Voters went online in droves during the presidential campaign, posting videos, creating Facebook pages and support groups, seeding discussion boards and doing their digital part to make sure their man got elected president. For many netizens who supported President-elect Barack Obama, why should it end there?
According to a new poll by the Pew Research Center’s Internet & American Life Project, it won’t. A telephone survey of 2,254 adults found that many in Obama’s army of supporters are “ready to translate their campaign participation into direct engagement with the new administration.”
The Pew survey found that 62 percent of Obama voters it polled expect to encourage others to support the new administration’s policies during the upcoming year. Some 48 percent of responders expect to do so in person. About 25 percent said they expect to pump for the policies over the phone,
and 16 percent expect to promote the new president’s agenda to others on the Internet.

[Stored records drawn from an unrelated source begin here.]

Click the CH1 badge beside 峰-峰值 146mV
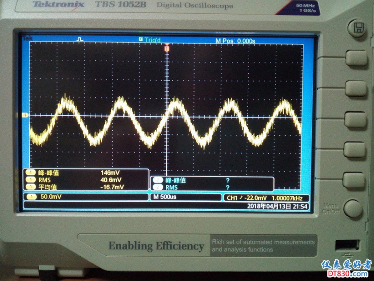 31,172
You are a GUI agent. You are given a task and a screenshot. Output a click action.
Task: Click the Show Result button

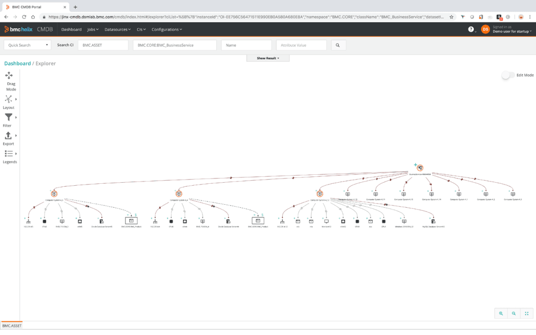pyautogui.click(x=267, y=58)
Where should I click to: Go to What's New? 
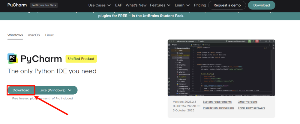click(x=136, y=5)
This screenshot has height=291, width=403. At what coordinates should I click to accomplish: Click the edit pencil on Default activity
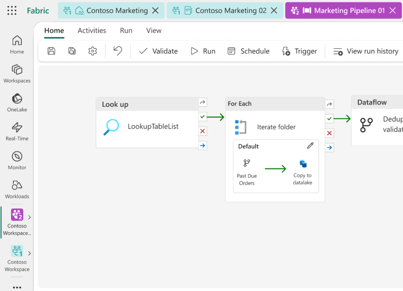(x=310, y=146)
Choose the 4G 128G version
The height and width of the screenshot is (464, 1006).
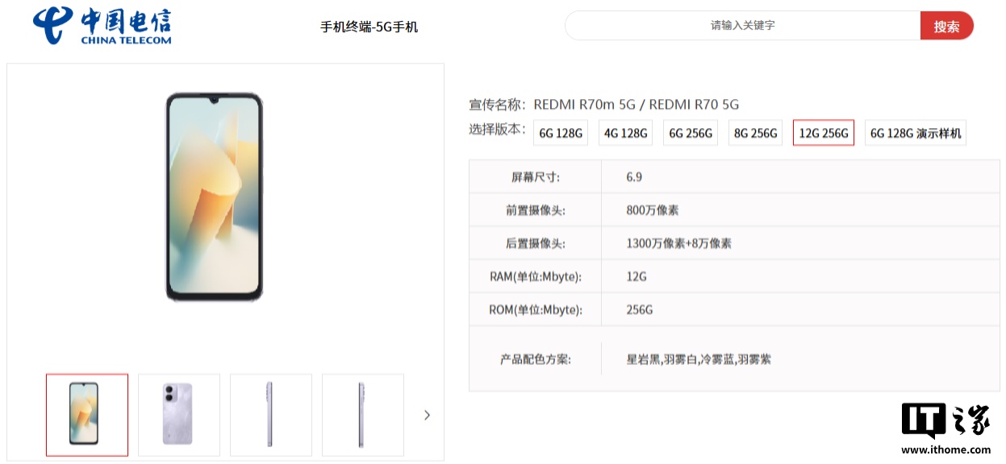tap(625, 133)
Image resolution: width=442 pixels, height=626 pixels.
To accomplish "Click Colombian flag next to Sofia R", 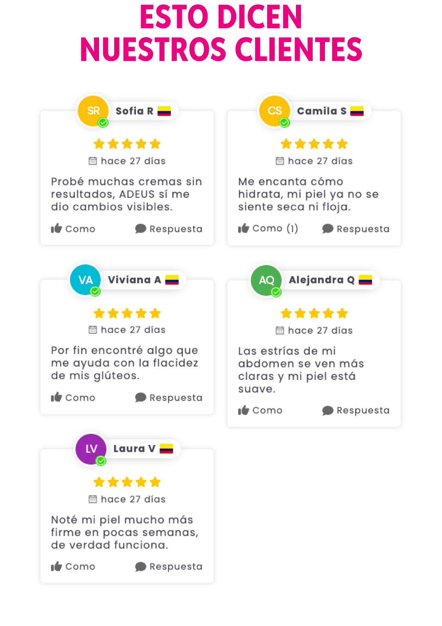I will click(x=164, y=111).
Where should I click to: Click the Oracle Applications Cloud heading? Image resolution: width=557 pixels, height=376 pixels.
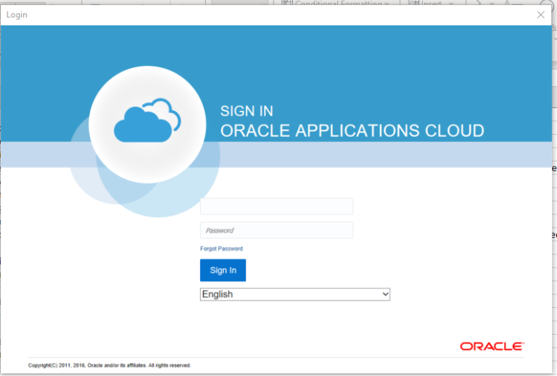point(352,131)
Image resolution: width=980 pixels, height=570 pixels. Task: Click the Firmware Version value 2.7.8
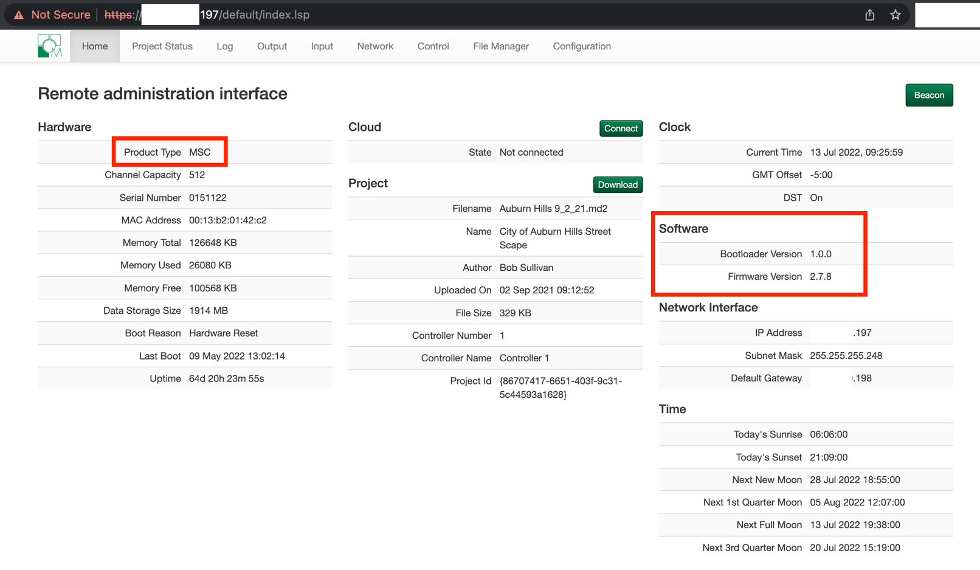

In addition, the survey found that, of the Obama voters who were active online during the campaign, one quarter of them plan to mobilize support for the administration’s policies online as well.
Aaron Smith, a research specialist with the project and author of the report, said supporters of Obama and his Republican rival, Sen. John McCain, grew accustomed to going online and expressing themselves during the campaign.
“Our findings show they liked that and found it to be empowering and don’t want that to go away just because Election Day has come and gone. They still want to be in the loop and want to be involved,” Smith told InternetNews.com. “What we see is that people got a sense of the power of that over the course of the campaign. It gave them a sense of the value of that engagement.”
Even greater expectations
The survey showed that Democratic supporters of Obama expect to stay connected: Some 34 percent of Obama-supporting e-mail users expect direct e-mail communication from the new administration; 37 percent of social network site users who support Obama expect to receive SMS updates and 11
percent of phone texters expect to receive text messages from the new administration.
As the inevitable bubble of security envelops the president-elect and his administration, the question remains: Are these expectations a little too unrealistic?
“That will be the question over the next six months or so as we look at what the administration is doing,” Smith said. He noted some examples so far of an attempt to stay connected to voters, such as asking for questions to the incoming secretary of health and human services, Sen. Tom Daschle, who responded in
a video posted to the president-elect’s Change.gov Web site.
The engagement continues for Republican causes as well, Smith noted, such as with a grassroots effort to energize the loyal opposition at RebuildtheParty.com. Smith said McCain voters also expect to hear from their own party in its opposition role. Some 33 percent of McCain voters expect to stay in touch with the Republican Party or GOP officials moving forward.
“The big story here is voters want that personal involvement and not just with the electoral and political but governing process,” Smith added. “There’s very much an expectation they want to be kept up to date, and have a stake in the game as the administration takes office. Whether those expectations will be met is very much an open question at this point and it all depends on what Obama does.”